Real Time Path Tracing with Implicit Geometries Defined by Distance Functions
Team Members
Diyu Luo (3033157233)
Jiejun Luo (3032217033)
Zhuo Lu (3032083055)
Overview
The project aims to achieve real-time path tracing with OpenGL. Since the traditional rendering pipeline doesn't easily allow us to pass in a scene for path tracing, we decided to use signed distance function to describe complex scenes in the shader function. This take also grants us a good level of details: With the traditionally modeled geometry, there would always be corners and edges due to the way those models are explicitly defined. Path-tracing a signed distance field preserves the smoothness of shapes in space — the quality is only bounded by the frame resolution and the sampling rate.
Technical Approach
Please find the technical approach in the paper linked in the results section below.
Results
An ACM-SIGGRAPH-paper-styled progress report is available for download here.

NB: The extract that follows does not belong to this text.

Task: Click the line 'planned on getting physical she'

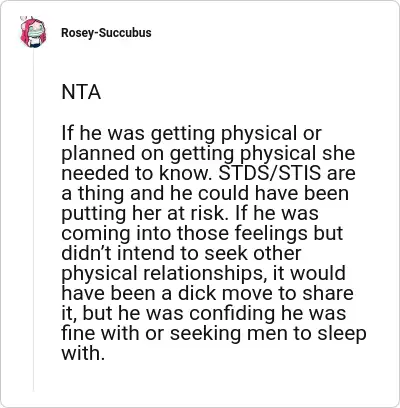Action: point(208,154)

In the span of four weeks, we managed to
populate primitive shapes into the scene;
implement a ray marching algorithm that walks in the signed distance field;
render objects of different BSDF materials, including diffuse, mirror and glass;
support area light source and uniform environment lighting;
implement global illumination with Russian Roulette early termination;
implement post-process bilateral filtering as denoiser;
model a complex scene with signed distance functions.
Video
Slides
References
Carl Lorenz Diener. 2012. Procedural modeling with signed distance functions.

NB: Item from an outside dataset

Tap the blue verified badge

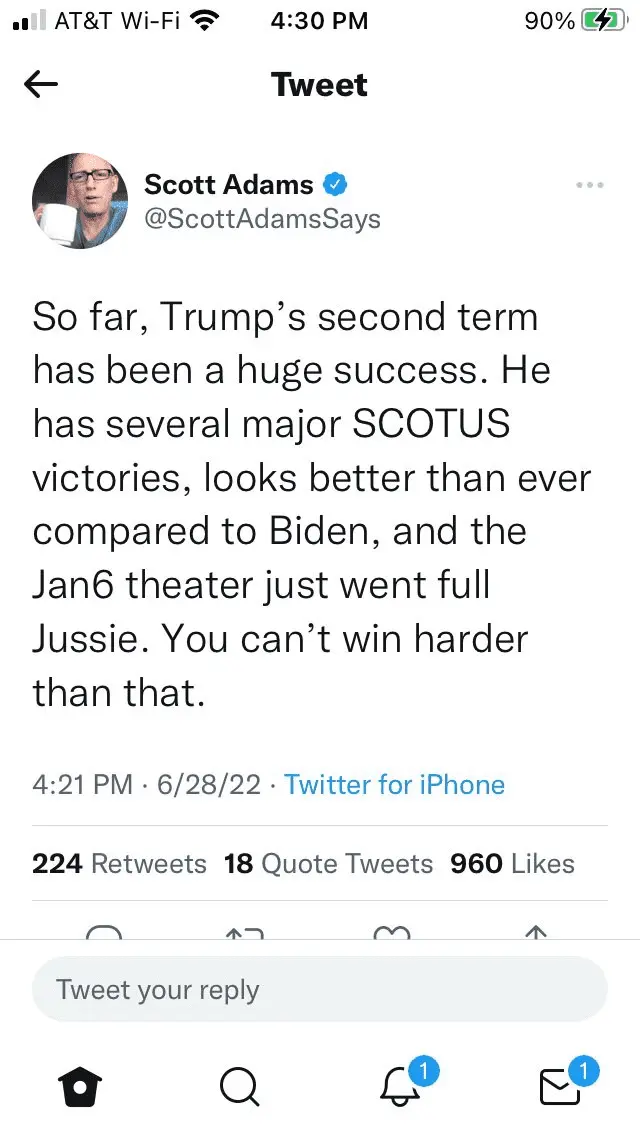coord(336,184)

Diyu set up the initial dev environment and later spent time designing various signed distance functions with Jiejun to come up with the final rendering of the castle.
Jiejun spent time modeling signed distance functions with unique looks with Diyu, and together came up with the final real-time rendering result.
Zhuo adapted the generalized path tracer for GLSL supporting three BSDF materials and arranged a two-stage solution for post-process bilateral filter.